Surprising but interesting duplicated clusters

Question

Surprising but interesting duplicated clusters

Jiawei-Yang opened this issue 3 years ago · 1 comments

Hi, thanks for your brilliant work!

I have found an interesting fact that many of the learned prototypes are duplicated.

I began with the question "how well do all the learned prototypes scatter?". So I downloaded the best pre-trained model from this link.

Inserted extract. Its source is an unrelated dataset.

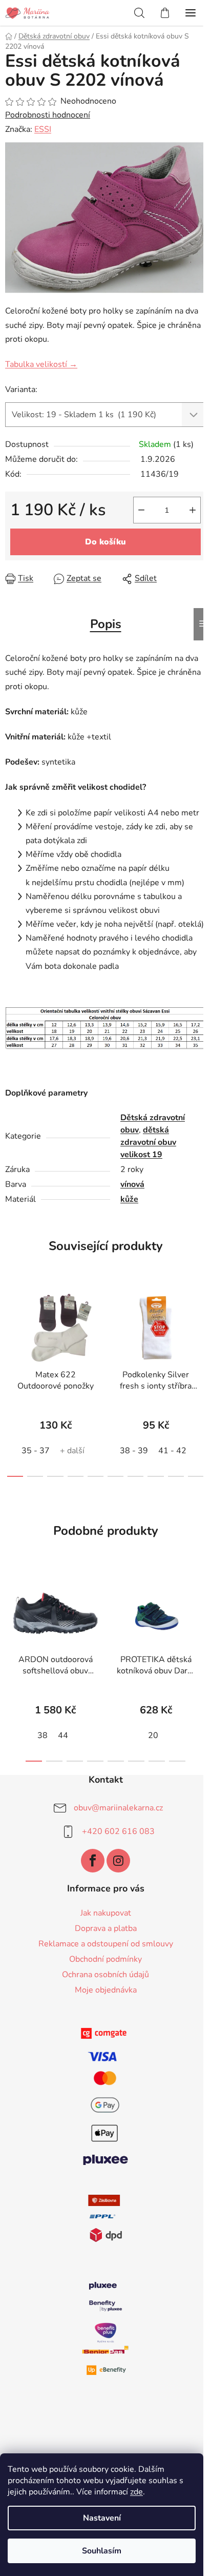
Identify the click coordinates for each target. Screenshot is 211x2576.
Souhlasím (101, 2551)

Interestingly, when I computed the pairwise cosine similarity among all prototypes, multiple pairs of prototypes have similarity scores of 1's and turn out to be the same.

Here is the code.

import torch
import torch.nn.functional as F


model = torch.load('swav_800ep_pretrain.pth.tar', map_location='cpu')
protos = model['module.prototypes.weight'] # (3000,128)
similarity = protos @ protos.T  # (3000,3000)
non_diag = similarity - torch.eye(3000) # This matrix should contain pairwise cosine similarity of non-identical clusters.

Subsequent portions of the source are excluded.